[Saved entries]

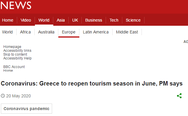Open the UK news tab
The image size is (188, 116).
(75, 20)
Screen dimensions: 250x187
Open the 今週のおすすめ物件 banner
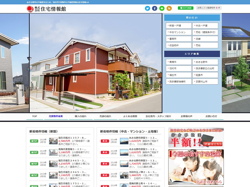pyautogui.click(x=196, y=167)
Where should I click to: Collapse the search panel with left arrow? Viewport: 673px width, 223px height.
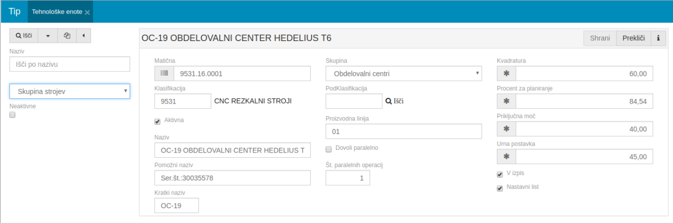84,36
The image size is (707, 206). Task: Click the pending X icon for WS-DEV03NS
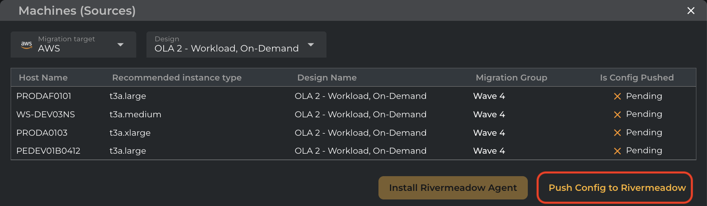[x=617, y=115]
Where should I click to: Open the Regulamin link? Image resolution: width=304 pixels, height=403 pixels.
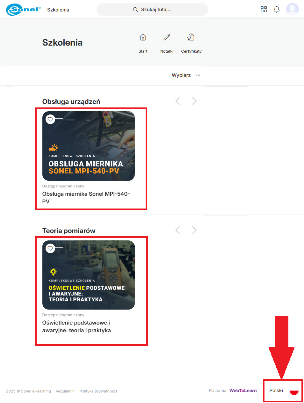(x=65, y=391)
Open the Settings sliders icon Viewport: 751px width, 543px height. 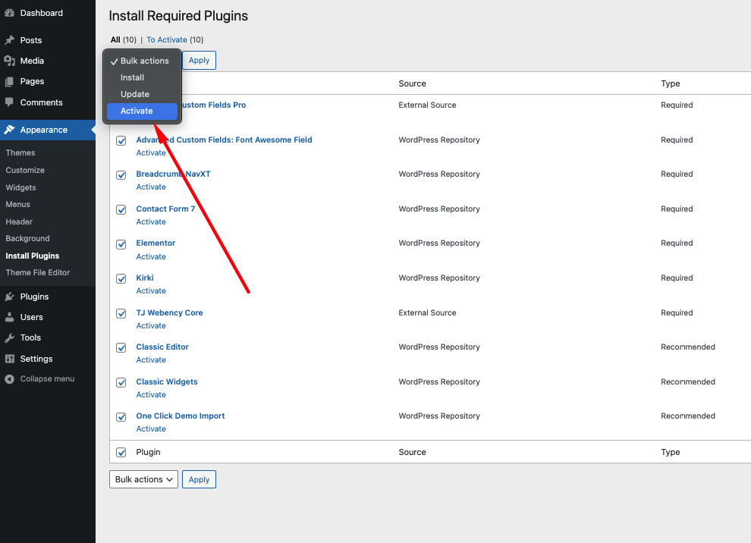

What to do:
Only the lines from the one with "Open the 今週のおすすめ物件 banner" through the last line of the records above are wanted, copied exactly and with pictures omitted.

Response to this exercise:
Open the 今週のおすすめ物件 banner
pyautogui.click(x=196, y=167)
Where should I click to: Collapse the search panel with left arrow? Viewport: 673px width, 223px height.
84,36
The image size is (707, 206). Task: Click the pending X icon for WS-DEV03NS
[x=617, y=115]
Where should I click to: Open the Regulamin link? Image resolution: width=304 pixels, height=403 pixels.
(x=65, y=391)
Open the Settings sliders icon Viewport: 751px width, 543px height. 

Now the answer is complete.